I am actually using the Fluval Fresh and Plant 2.0 on my 30 gallon (36" long) tank. There it is providing [email protected] at the substrate level. I will do a review of the Fluval 2.0 as soon as I can get some time.


----------



## steveo

Seattle_Aquarist said:


> I will do a review of the Fluval 2.0 as soon as I can get some time.


I am really looking forward to your review!


----------



## ichy

i wot buy a light from anywhere without PAR data. Without PAR data its just a crap shoot!


----------



## alcimedes

Why would you want to recreate the bad experience from last time with the same bad experience?


----------



## houseofcards

That same light is sold pretty much everywhere sometimes under different names. Actually here is the same light on Amazon. 

https://www.amazon.com/Yescom-Multi...s/B00S9LO8PA/ref=dpx_acr_txt?showViewpoints=1

You should read some of the reviews. 

Ebay sells everything not only chinese made product. The way you stated things, it sounds like it's an ebay light.


----------



## easternlethal

In China fish only tanks are still predominant so most lights are made for that. With so many lights squeezed into the housing and no controller you can bet it'll lack penetration.


----------



## Seattle_Aquarist

Hi houseofcards,

Good find, thank you! It really does pay for us to do our homework...Wow a whole 30 day warranty could they make it any shorter?

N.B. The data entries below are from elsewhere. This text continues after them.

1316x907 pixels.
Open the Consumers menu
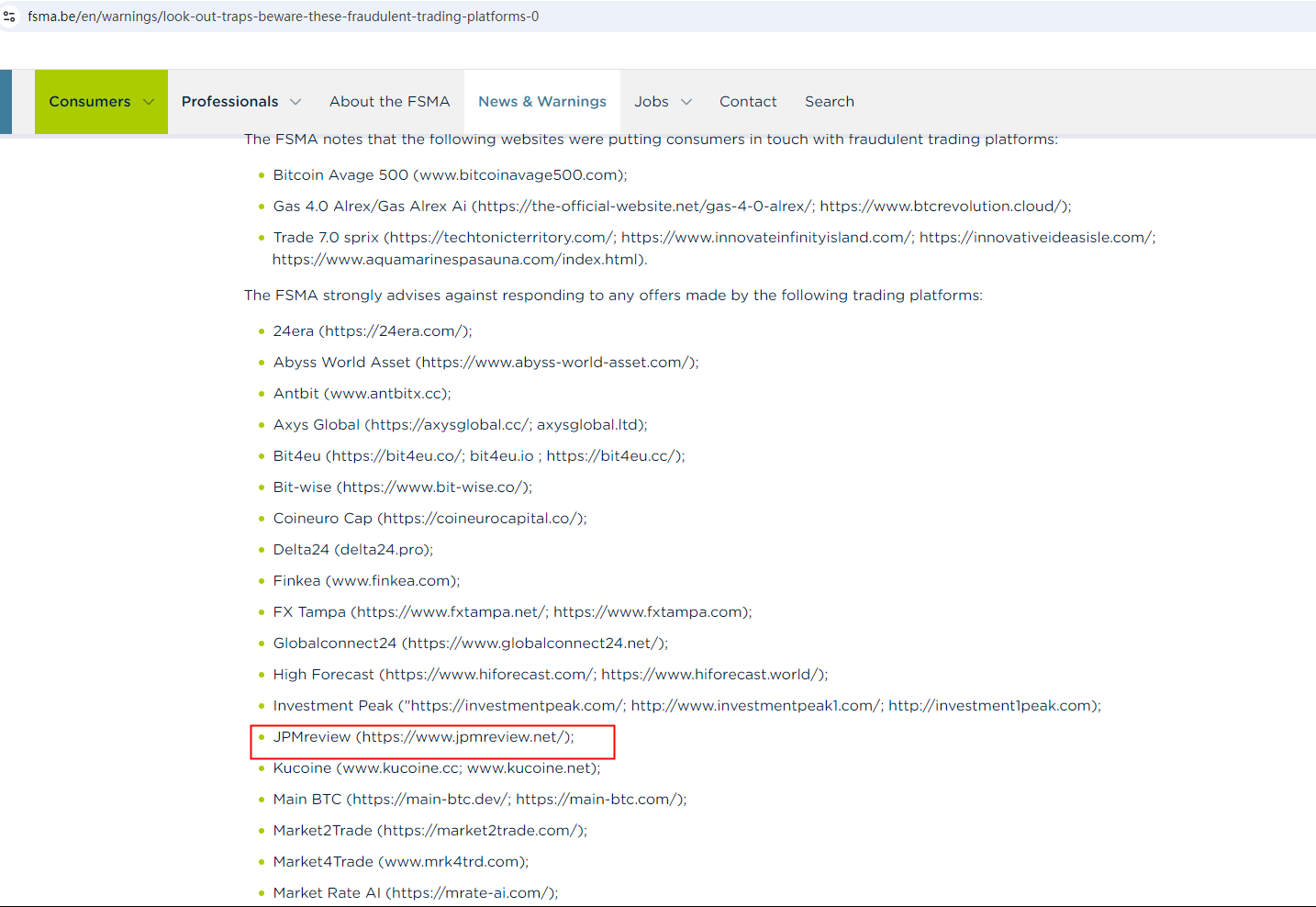pyautogui.click(x=90, y=102)
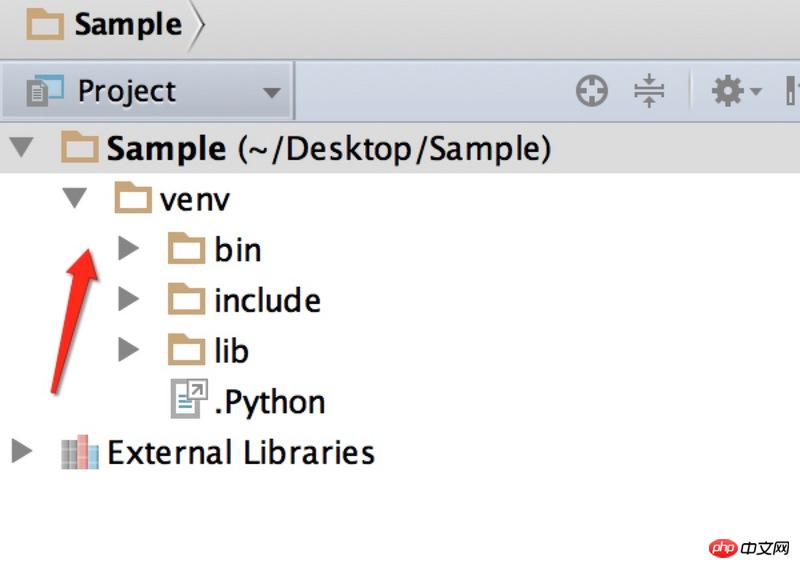Click the Scroll from Source crosshair icon
The image size is (800, 568).
coord(592,92)
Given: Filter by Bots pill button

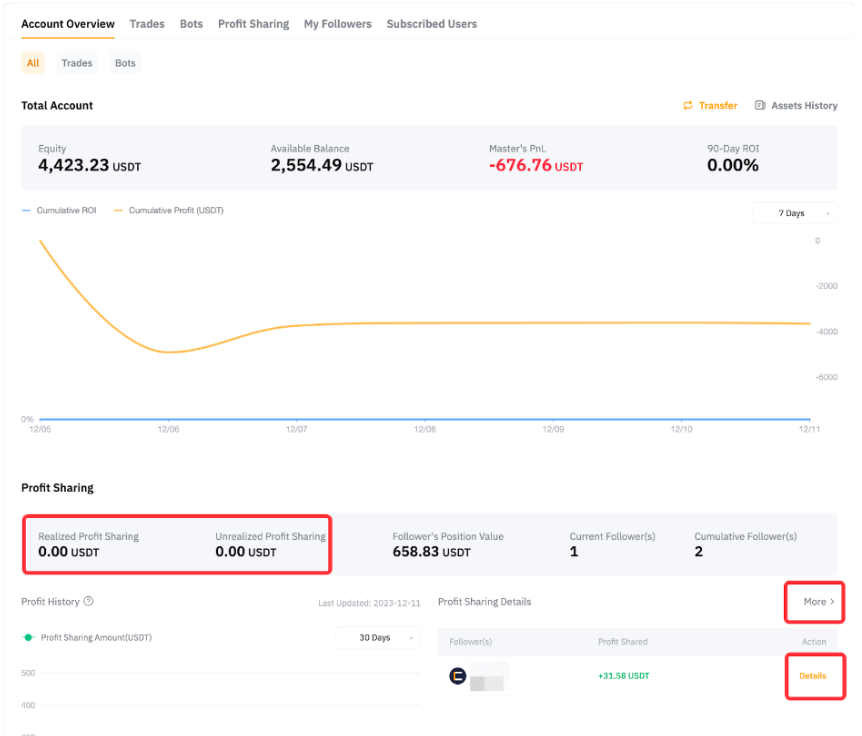Looking at the screenshot, I should click(125, 63).
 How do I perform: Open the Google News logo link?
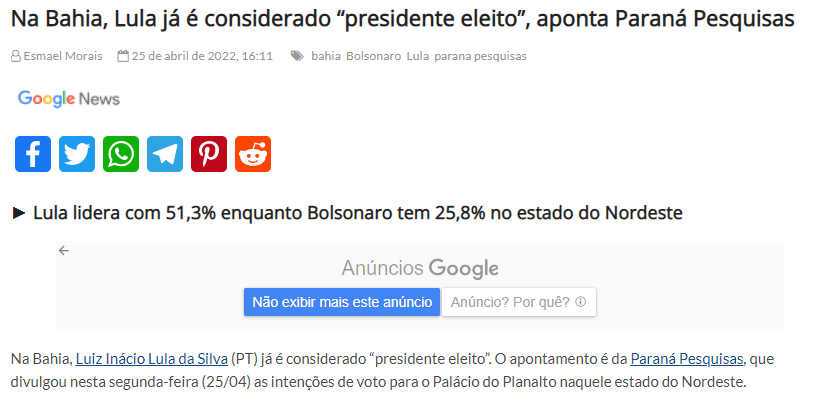(69, 98)
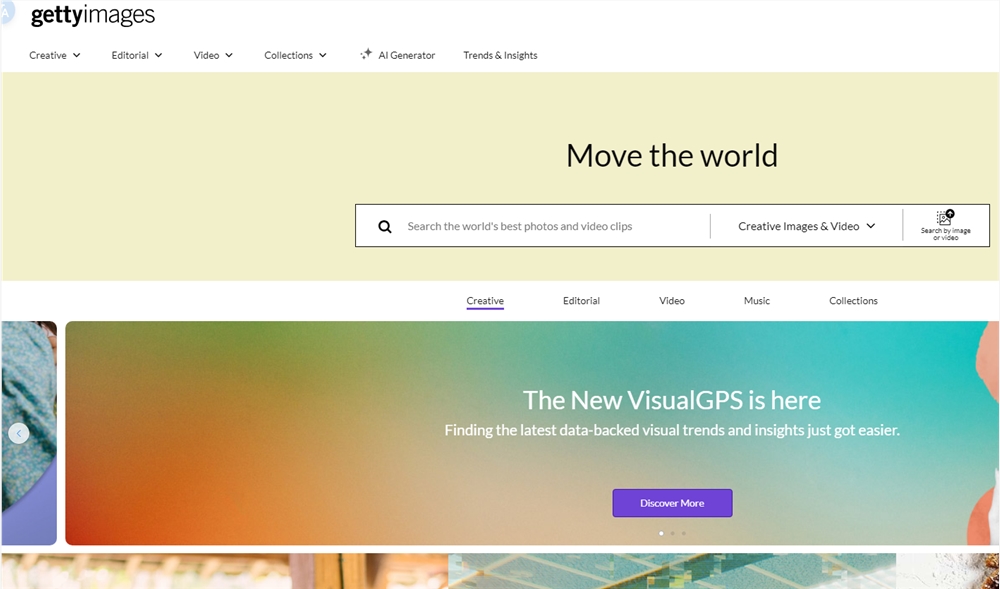The image size is (1000, 589).
Task: Open the Collections dropdown in top navigation
Action: (x=295, y=56)
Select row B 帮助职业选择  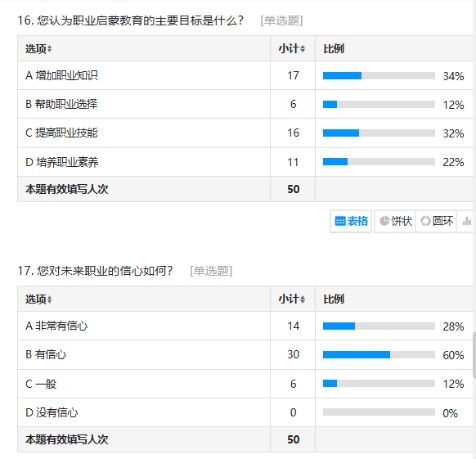pyautogui.click(x=245, y=104)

Interesting, *Ken's Fish has the Fluval 2.0 48"* for $185.99; after 15% off $158.09 no tax & free shipping...I think that is less expensive than the subject fixture!


----------



## houseofcards

Hey Seattle,

Your definitely right about the OP referenced light. 

I read just a handful of the reviews and several stated that it's too dim for plants. Here's one such review:

"Light arrived on time. But this light is NOT for a planted tank as the description states i had to return it. Great light for fish only though. Though you will have to buy a whole new light when the leds start to go out"


----------



## Lonestarbandit

I did a rather amateurish review of 3 low cost led lights.
The Yescom was by far the best.
With Jeffkrols help the PAR was also determined.
34 PAR I believe it was.
Also that review was incorrect as this light is NOT a one LED goes they all go board and it WILL grow plants and does. (I was not sure myself at first but Jeffkroll was correct).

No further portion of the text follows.